そう言いながら彼女は僕の手をそっと握った。

 ――え?

僕の心にドキリと緊張感が走る。
女の子と手を繋ぐのは中学校のフォークダンス以来だ。

「これもリハーサルだよ」

彼女はそう言って僕の手を引っ張った。

会場を出たあと、渋谷のセンター街へと向かう。

「美術展って初めて来たけど面白いね。フェルメールって初めてだけど、とっても素敵だった」

絵画なんて全然興味無さそうだったのに、とても楽しそうでなによりだ。

渋谷の街中はどこも人でいっぱいだ。
今度は彼女から目を離さないように注意しながら歩く。

でも女の子と二人で歩くことに慣れていないため、その距離の取り方が分からない。

離れるとまたはぐれそうだし、あまりくっついても失礼だし・・・。
そんなことを思いながら戸惑うように歩いていた。

彼女はそれを見越すかのように僕のすぐ後ろをくっつくように歩いていた。

彼女は一見するとマイペースなように見えたが、何気なく気遣いをしているのを僕は感じていた。
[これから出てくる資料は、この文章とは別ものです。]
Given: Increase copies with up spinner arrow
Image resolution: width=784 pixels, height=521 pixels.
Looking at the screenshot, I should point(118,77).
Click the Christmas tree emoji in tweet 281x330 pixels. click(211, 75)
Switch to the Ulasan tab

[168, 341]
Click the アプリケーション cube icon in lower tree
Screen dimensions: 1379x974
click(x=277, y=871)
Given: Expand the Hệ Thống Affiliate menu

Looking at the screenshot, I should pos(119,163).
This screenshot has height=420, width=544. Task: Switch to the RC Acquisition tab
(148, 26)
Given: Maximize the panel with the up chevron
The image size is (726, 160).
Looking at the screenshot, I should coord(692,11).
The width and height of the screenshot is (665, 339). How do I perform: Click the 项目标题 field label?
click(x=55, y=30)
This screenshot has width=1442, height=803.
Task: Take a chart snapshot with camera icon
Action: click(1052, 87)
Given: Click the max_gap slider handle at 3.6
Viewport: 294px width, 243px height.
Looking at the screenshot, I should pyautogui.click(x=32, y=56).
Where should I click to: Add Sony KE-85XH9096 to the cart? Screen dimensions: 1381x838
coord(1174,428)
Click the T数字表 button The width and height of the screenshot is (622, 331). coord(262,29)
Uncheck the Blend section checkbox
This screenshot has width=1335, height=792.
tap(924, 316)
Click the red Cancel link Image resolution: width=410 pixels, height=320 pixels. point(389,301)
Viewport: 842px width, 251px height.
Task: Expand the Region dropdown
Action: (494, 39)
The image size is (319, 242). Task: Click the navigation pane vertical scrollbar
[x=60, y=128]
「ねえ、喉が乾かない? ちょっとお茶飲んで行こうよ」

緊張で喉がカラカラだった僕は彼女の提案に飛びついた。

「でも僕、お店とか全然分からないよ」
「そのためのリハーサルでしょ」

彼女はさりげなくまた僕の手を取り、脇の道へと引っ張った。

人通りの多いメイン通りから狭い路地へと入る。
ちょっと横に入っただけで周りの雰囲気がガラっと変わる。

欧風の洒落たカフェの前で立ち止まった。

「このお店だよ。穴場でけっこうすいてるんだよ。その割にお洒落で可愛いでしょ」

ちょっと煤で汚れた感じに塗装された木製の扉。
そこを開けるとドアの軋んだ音とカランとした鈴の音が共鳴して響いた。

店内は歴史を感じさせるアンティークな家具に囲まれ、どっしりと落ち着いた雰囲気に包み込まれていた。

場所がメイン通りから奥まっているせいだろうか、確かにお客は疎らだった。

シックなメイド風のウエイトレスさんが中央のテーブル席を案内してくれたが、彼女は窓際にあるカウンター席を指差した。

「あのカウンター席でもいいですか?」
「はい、大丈夫ですよ」

そう返事をすると窓際まで案内してくれた。
僕らはそこに並んで座った。

「向かい合って座るより横に座るほうが距離が近いでしょ。より親近感が深まるんだよ。